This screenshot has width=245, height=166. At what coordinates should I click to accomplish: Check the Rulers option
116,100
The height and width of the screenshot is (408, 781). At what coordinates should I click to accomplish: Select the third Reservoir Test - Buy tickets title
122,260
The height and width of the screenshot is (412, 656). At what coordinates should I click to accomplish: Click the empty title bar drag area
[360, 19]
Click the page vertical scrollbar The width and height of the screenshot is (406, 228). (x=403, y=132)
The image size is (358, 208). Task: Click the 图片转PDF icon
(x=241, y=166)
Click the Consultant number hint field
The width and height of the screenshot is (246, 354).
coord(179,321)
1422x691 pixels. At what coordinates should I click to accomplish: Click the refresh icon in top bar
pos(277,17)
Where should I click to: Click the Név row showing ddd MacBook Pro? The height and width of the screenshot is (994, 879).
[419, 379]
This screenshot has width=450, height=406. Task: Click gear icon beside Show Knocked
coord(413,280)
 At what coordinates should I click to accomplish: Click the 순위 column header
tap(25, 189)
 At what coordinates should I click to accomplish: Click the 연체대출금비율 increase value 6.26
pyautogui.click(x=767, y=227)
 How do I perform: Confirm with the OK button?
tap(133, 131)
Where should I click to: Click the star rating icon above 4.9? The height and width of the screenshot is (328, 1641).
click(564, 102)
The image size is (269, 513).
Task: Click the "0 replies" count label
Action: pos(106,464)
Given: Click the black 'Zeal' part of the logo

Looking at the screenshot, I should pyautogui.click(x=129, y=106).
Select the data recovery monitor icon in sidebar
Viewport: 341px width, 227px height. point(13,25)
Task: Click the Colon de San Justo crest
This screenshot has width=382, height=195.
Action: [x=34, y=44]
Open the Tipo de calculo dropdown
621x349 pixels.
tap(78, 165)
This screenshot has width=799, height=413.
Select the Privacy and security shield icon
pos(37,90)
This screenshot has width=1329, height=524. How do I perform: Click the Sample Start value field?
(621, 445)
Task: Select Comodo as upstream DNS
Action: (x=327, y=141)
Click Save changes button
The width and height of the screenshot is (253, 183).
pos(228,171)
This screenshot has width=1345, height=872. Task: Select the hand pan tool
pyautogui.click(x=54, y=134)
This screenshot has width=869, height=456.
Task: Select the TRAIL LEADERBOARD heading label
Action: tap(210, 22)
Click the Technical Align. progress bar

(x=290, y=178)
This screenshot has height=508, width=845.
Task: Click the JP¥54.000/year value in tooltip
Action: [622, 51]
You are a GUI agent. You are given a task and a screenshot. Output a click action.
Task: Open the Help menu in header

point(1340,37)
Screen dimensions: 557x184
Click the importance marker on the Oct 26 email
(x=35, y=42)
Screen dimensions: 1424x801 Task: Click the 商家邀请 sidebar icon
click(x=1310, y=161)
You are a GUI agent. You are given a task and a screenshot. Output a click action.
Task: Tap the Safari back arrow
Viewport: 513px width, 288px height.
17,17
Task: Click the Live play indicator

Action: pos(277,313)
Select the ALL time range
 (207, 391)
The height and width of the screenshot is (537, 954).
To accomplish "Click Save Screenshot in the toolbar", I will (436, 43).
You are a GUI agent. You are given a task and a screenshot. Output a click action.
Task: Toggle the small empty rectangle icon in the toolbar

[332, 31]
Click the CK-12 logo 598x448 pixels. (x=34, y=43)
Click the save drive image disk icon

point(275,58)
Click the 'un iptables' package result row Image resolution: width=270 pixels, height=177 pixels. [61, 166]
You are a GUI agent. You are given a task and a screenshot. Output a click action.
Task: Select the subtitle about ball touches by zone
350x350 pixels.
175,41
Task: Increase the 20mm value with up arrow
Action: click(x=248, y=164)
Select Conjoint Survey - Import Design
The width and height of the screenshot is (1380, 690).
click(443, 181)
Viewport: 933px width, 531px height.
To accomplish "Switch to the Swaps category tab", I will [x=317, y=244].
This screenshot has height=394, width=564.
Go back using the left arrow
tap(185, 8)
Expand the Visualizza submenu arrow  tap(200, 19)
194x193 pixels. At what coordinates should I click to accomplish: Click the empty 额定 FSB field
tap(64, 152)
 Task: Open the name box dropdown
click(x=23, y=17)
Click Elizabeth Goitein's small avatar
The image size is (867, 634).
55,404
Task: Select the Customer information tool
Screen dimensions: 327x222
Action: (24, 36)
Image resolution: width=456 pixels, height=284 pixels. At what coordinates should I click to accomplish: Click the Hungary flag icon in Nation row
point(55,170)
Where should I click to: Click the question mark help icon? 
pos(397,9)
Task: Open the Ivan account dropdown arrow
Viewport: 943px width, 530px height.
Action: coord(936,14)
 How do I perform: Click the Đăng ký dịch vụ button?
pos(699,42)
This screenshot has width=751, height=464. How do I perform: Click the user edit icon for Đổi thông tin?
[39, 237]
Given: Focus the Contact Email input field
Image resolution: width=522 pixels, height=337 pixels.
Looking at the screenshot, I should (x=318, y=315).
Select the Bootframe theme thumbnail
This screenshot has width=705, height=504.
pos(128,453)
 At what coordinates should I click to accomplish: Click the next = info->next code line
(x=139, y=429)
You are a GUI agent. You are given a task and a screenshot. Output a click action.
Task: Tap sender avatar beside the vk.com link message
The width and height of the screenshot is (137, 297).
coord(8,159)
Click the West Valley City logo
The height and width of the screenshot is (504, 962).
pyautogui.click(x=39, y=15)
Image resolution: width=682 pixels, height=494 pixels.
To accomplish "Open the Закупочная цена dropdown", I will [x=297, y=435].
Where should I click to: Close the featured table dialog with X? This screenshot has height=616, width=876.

# [TRY IT]
Copy, from the data above, every line where the word "will" appears.

# [RESULT OF THE EXERCISE]
To accomplish "Click Save Screenshot in the toolbar", I will (436, 43).
To accomplish "Switch to the Swaps category tab", I will [x=317, y=244].
To accomplish "Open the Закупочная цена dropdown", I will [x=297, y=435].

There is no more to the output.